Jeroen Wenting said:
I'm Dutch and I'm a minimalist too...
Green abolone inlays on rosewood or mahogony are perfect, in that they're so understated that you could even miss them entirely :)

OTOH a nicely inlaid neck can look stunning, as long as it's not too flashy.
Take this one for example (and take into account the terrible artwork Ibanez website artists produce, every single Ibanez guitar looks far better in reality than on the pictures): http://www.ibanez.co.jp/products/ag_page09.php?data_id=14&color... (I've seen it, played it, passed it by for a Tanglewood. It's good, but a bit lacking in the lows for my taste).
Similarly, this one: http://www.ibanez.co.jp/products/ag_page09.php?area_id=3&data_i... (never played it, but others who have say it's very nice).
Nice avatar/guitar...why not get some more pics of your favourite squeeze(s) on your profile page?
Kent Babcock said:
Heck, no!! Not all of us are enamoured with MOP and inlays that look like a truckdriver's belt buckle. Case in point: my plain ol' D-15 as seen in my avatar. My only concession to cosmetics is the ebony bridge pins. Less is truly more!
I guess I really just want them to notice the song and what I doing with whatever I'm playing, and not so much what I'm playing.
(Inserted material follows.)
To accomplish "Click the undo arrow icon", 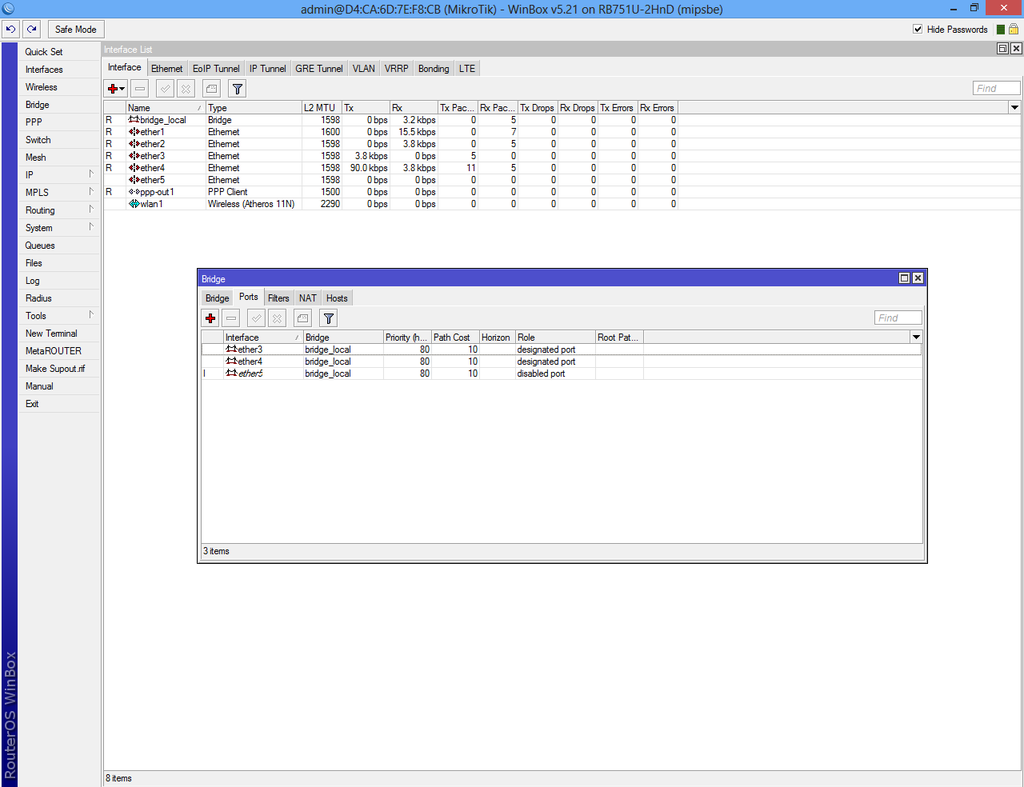I will tap(11, 29).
Like all of us, I have instruments that I play that I... "just like." The Taylor is my finest sounding guitar, (along with the Washburn for fingerpicking); but I play the 1933 Martin archtop more; just because of what it represents to me. I put a MOP inlay tailpiece I got from Vietnam on it, and while it looked pretty; it felt out of place. I took it off.

Sometime flashiness just gets in the way.
Hey Joseph what type of Washburn do you fingerpick on, me I am a Washburn fan since discovering one back in 2003 and have found them to be one of the most under rated guitars for the money out there, most folks do not realize the history behind the company and how all companies really have had a hand in each others making for those early years and that msot amke guitars almost the same way, with just slight variations to each others.Ship
I've got a J12SN. It's the small jumbo. I bought one new years ago. Gave it away to a missionary friend I know. It's the only guitar I've ever replaced with an exact copy. I found another one almost mint in Austin, TX. for $190.00 with TKL case.

I'm with you. I'm a big guitar history buff. I've also got a 1890's Thompson & O'Dell parlor that I love. I bought it when I was looking for a turn of the century Washburn parlor. Man, they're pricey.
Are those who like a bit of flashiness in their guitars, into the 'bling' in general, with their homes, their cars, ostentatious jewellery etc? Is an ornate guitar a quest to demonstrate individuality, or is it the definition of good taste for the buyer?
My little brother is a 'petrol head'. I am pleased to say he has ditched his Porsche, then his Maserati and bought a 60's Mercedes. Much more understated, much more cool, in my book. Not that I can relate to cars as status objects in any way!